NEW DELHI, April 18: There is a need for overhauling the party in Delhi at every level, members of the Vora Committee, which submitted its report to party president Sonia Gandhi said here on Friday.The Congress had formed a committee under former Uttar Pradesh governor Motilal Vora in view of the coming Assembly elections and the poor performance of the Congress in the recently-held Parliamentary elections.
The committee blamed ``bitter bickering'' and infighting for the Congress's Delhi debacle, it is learnt.
``But even now if all the leaders unite and bring out the weaknesses and misrule of the Bharatiya Janata Party, they (the BJP) can be easily defeated in the coming Assembly elections,'' a senior party leader said yesterday.
DPCC president Prem Singh reportedly submitted a separate report to Vora, marking a copy to All India Congress Committee (AICC) general secretary Oscar Fernandes on ``what ails the Congress party in Delhi''.
He also blamed infighting for the poor showing, at the same timeseeking solace in the fact that the DPCC had fared better than PCCs in several other states.
The DPCC chief submitted figures and the estimates of the percentage of voting and attacked his detractors saying the Congress fared very well in his Assembly constituency and lost because members were too busy fighting among themselves.
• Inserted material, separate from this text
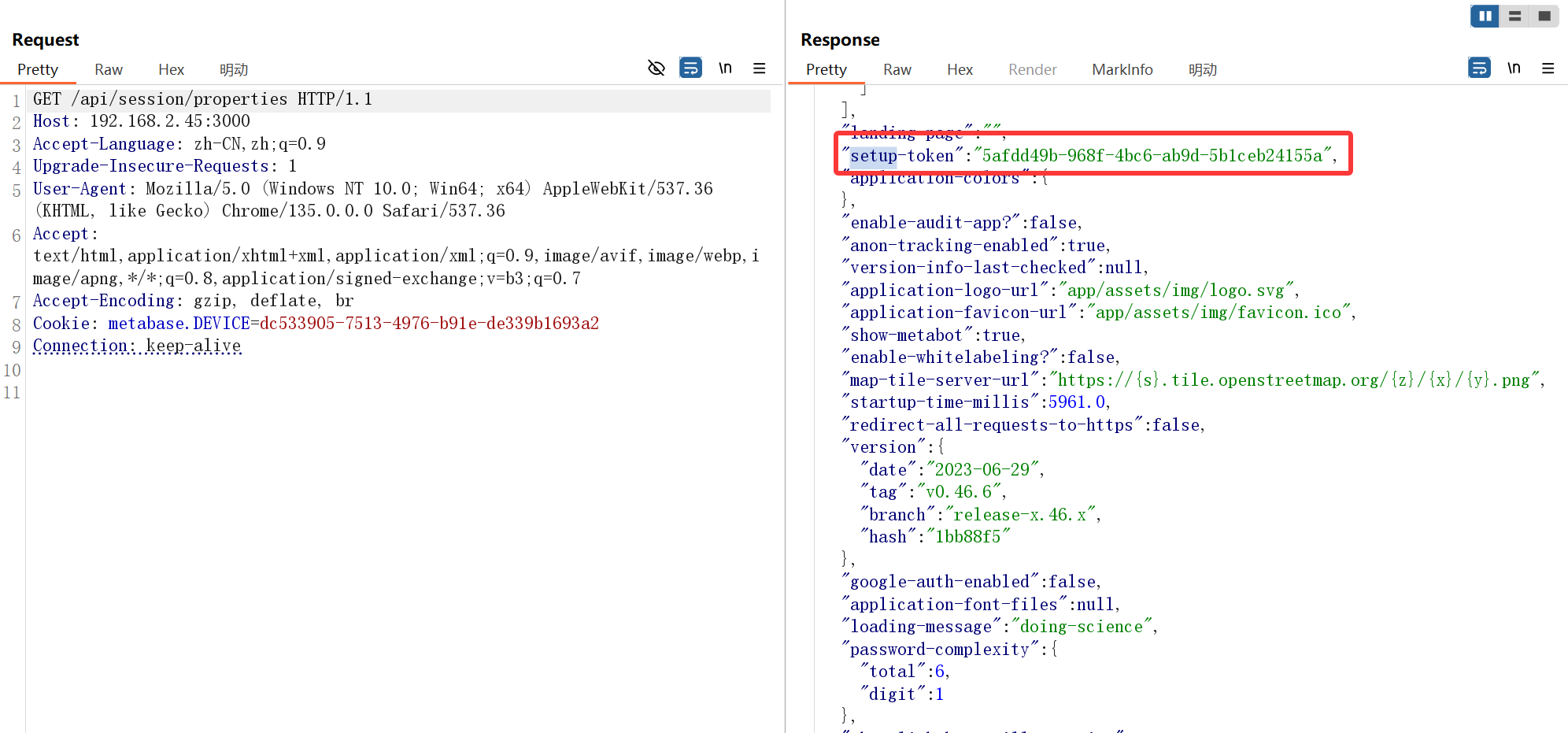Open the Render tab in Response
Screen dimensions: 1568x733
pyautogui.click(x=1032, y=70)
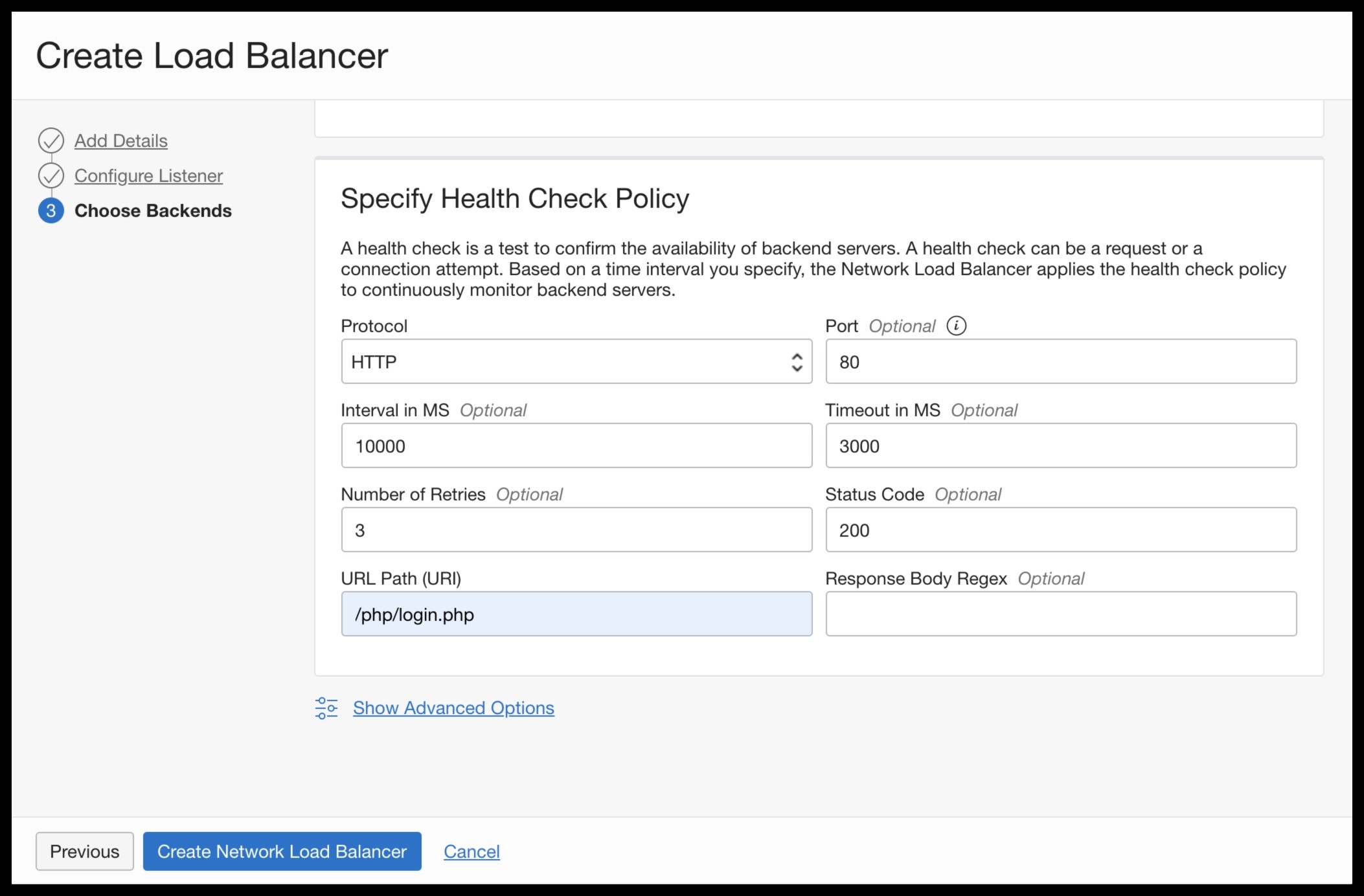
Task: Expand Show Advanced Options
Action: [x=453, y=708]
Instead of strengthening the party, they were cutting away at the roots of the Congress, a Prem Singh supporter said.
The Vora committee after having sought the views of over 2,000 Congressmen concluded that the party needed to be strengthened at every level, especially at the grassroots. A major complaint has been that most party leaders have not been party workers at the block level -- where it is possible to exert a positive influence on voters.
Prem Singh on his part has submitted that he inherited the party in its present form with leaders already having been appointed before him. And that he had had to work with whatever was made available to him. The Vora Committee, it islearnt, has also commented on organisational elections and the circumstances under which the leaders were elected.
Leaders owing allegiance to certain people were in power, alienating everybody else, the report said, adding it was ``bad for intra-party democracy''.